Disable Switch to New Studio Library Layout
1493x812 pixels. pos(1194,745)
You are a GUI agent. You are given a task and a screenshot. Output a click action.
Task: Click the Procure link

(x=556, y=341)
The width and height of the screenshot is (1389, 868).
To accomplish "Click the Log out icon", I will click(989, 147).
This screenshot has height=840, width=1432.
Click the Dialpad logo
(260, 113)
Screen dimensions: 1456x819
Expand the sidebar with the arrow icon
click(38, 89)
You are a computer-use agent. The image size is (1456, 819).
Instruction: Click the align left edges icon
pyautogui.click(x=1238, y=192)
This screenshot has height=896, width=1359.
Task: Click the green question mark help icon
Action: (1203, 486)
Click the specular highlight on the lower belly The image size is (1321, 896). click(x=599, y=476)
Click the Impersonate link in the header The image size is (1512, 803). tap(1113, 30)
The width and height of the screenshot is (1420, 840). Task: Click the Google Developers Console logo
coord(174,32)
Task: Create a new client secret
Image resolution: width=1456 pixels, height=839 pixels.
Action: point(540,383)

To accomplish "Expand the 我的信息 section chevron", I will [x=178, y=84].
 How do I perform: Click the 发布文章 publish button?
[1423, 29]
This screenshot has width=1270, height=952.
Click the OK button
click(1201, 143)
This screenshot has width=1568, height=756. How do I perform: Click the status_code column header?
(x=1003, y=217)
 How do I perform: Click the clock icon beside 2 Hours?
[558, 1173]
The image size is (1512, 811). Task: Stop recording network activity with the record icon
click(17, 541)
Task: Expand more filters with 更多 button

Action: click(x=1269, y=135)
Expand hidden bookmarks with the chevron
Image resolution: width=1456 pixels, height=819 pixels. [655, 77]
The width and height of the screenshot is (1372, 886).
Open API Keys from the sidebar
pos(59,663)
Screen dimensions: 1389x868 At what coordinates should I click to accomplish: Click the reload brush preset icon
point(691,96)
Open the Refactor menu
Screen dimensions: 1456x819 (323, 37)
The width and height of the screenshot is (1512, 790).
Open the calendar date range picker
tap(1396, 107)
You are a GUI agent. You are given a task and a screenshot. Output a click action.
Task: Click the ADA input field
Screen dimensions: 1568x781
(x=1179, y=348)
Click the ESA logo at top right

═══

- EXERCISE BRIEF -
Please set down the full listing above, word for word.

- RESPONSE TO THIS EXERCISE -
Disable Switch to New Studio Library Layout
1493x812 pixels. pos(1194,745)
You are a GUI agent. You are given a task and a screenshot. Output a click action.
Task: Click the Procure link

(x=556, y=341)
The width and height of the screenshot is (1389, 868).
To accomplish "Click the Log out icon", I will click(989, 147).
This screenshot has height=840, width=1432.
Click the Dialpad logo
(260, 113)
Screen dimensions: 1456x819
Expand the sidebar with the arrow icon
click(38, 89)
You are a computer-use agent. The image size is (1456, 819).
Instruction: Click the align left edges icon
pyautogui.click(x=1238, y=192)
This screenshot has height=896, width=1359.
Task: Click the green question mark help icon
Action: (1203, 486)
Click the specular highlight on the lower belly The image size is (1321, 896). click(x=599, y=476)
Click the Impersonate link in the header The image size is (1512, 803). tap(1113, 30)
The width and height of the screenshot is (1420, 840). Task: Click the Google Developers Console logo
coord(174,32)
Task: Create a new client secret
Image resolution: width=1456 pixels, height=839 pixels.
Action: point(540,383)

To accomplish "Expand the 我的信息 section chevron", I will [x=178, y=84].
 How do I perform: Click the 发布文章 publish button?
[1423, 29]
This screenshot has width=1270, height=952.
Click the OK button
click(1201, 143)
This screenshot has width=1568, height=756. How do I perform: Click the status_code column header?
(x=1003, y=217)
 How do I perform: Click the clock icon beside 2 Hours?
[558, 1173]
The image size is (1512, 811). Task: Stop recording network activity with the record icon
click(17, 541)
Task: Expand more filters with 更多 button

Action: click(x=1269, y=135)
Expand hidden bookmarks with the chevron
Image resolution: width=1456 pixels, height=819 pixels. [655, 77]
The width and height of the screenshot is (1372, 886).
Open API Keys from the sidebar
pos(59,663)
Screen dimensions: 1389x868 At what coordinates should I click to accomplish: Click the reload brush preset icon
point(691,96)
Open the Refactor menu
Screen dimensions: 1456x819 (323, 37)
The width and height of the screenshot is (1512, 790).
Open the calendar date range picker
tap(1396, 107)
You are a GUI agent. You are given a task and a screenshot. Output a click action.
Task: Click the ADA input field
Screen dimensions: 1568x781
(x=1179, y=348)
Click the ESA logo at top right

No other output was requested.